A word-for-word copy of the whole listing is required.
[Opening Given data section]
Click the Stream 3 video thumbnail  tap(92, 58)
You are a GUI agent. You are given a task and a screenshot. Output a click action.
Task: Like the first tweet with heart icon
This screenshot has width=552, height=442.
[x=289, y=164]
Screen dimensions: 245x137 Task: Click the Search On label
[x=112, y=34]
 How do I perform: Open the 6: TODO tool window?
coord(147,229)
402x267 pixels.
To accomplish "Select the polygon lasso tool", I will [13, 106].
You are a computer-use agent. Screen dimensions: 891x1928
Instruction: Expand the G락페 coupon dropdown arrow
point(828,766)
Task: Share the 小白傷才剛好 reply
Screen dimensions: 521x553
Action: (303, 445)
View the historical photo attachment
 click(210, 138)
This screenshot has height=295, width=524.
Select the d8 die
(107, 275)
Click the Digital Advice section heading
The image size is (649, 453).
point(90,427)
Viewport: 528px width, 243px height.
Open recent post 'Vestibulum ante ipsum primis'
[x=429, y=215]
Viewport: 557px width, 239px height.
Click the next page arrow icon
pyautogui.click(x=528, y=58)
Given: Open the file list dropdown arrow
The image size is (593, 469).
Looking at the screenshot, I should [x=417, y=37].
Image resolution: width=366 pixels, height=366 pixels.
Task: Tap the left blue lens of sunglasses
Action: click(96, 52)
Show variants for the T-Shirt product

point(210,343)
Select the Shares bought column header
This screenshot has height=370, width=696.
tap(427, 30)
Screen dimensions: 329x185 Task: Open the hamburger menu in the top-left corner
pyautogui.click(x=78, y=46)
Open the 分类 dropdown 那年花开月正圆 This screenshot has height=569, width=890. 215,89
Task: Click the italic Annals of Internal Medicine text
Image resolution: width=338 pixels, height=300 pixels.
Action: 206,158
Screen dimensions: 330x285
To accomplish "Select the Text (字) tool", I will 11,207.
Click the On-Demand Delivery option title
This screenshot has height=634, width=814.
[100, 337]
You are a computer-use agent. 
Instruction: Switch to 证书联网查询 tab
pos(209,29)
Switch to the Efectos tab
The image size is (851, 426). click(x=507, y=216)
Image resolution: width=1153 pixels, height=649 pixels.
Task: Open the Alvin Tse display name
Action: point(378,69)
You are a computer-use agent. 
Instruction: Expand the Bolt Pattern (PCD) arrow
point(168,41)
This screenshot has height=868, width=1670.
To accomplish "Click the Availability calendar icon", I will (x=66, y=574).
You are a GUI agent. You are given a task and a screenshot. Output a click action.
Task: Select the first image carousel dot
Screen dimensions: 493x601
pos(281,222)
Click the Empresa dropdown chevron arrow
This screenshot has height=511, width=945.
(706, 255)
[Closing Given data section]
» **Task answer**:
Click the Stream 3 video thumbnail  tap(92, 58)
You are a GUI agent. You are given a task and a screenshot. Output a click action.
Task: Like the first tweet with heart icon
This screenshot has width=552, height=442.
[x=289, y=164]
Screen dimensions: 245x137 Task: Click the Search On label
[x=112, y=34]
 How do I perform: Open the 6: TODO tool window?
coord(147,229)
402x267 pixels.
To accomplish "Select the polygon lasso tool", I will [13, 106].
You are a computer-use agent. Screen dimensions: 891x1928
Instruction: Expand the G락페 coupon dropdown arrow
point(828,766)
Task: Share the 小白傷才剛好 reply
Screen dimensions: 521x553
Action: (303, 445)
View the historical photo attachment
 click(210, 138)
This screenshot has height=295, width=524.
Select the d8 die
(107, 275)
Click the Digital Advice section heading
The image size is (649, 453).
point(90,427)
Viewport: 528px width, 243px height.
Open recent post 'Vestibulum ante ipsum primis'
[x=429, y=215]
Viewport: 557px width, 239px height.
Click the next page arrow icon
pyautogui.click(x=528, y=58)
Given: Open the file list dropdown arrow
The image size is (593, 469).
Looking at the screenshot, I should [x=417, y=37].
Image resolution: width=366 pixels, height=366 pixels.
Task: Tap the left blue lens of sunglasses
Action: click(96, 52)
Show variants for the T-Shirt product

point(210,343)
Select the Shares bought column header
This screenshot has height=370, width=696.
tap(427, 30)
Screen dimensions: 329x185 Task: Open the hamburger menu in the top-left corner
pyautogui.click(x=78, y=46)
Open the 分类 dropdown 那年花开月正圆 This screenshot has height=569, width=890. 215,89
Task: Click the italic Annals of Internal Medicine text
Image resolution: width=338 pixels, height=300 pixels.
Action: 206,158
Screen dimensions: 330x285
To accomplish "Select the Text (字) tool", I will 11,207.
Click the On-Demand Delivery option title
This screenshot has height=634, width=814.
[100, 337]
You are a computer-use agent. 
Instruction: Switch to 证书联网查询 tab
pos(209,29)
Switch to the Efectos tab
The image size is (851, 426). click(x=507, y=216)
Image resolution: width=1153 pixels, height=649 pixels.
Task: Open the Alvin Tse display name
Action: point(378,69)
You are a computer-use agent. 
Instruction: Expand the Bolt Pattern (PCD) arrow
point(168,41)
This screenshot has height=868, width=1670.
To accomplish "Click the Availability calendar icon", I will (x=66, y=574).
You are a GUI agent. You are given a task and a screenshot. Output a click action.
Task: Select the first image carousel dot
Screen dimensions: 493x601
pos(281,222)
Click the Empresa dropdown chevron arrow
This screenshot has height=511, width=945.
(706, 255)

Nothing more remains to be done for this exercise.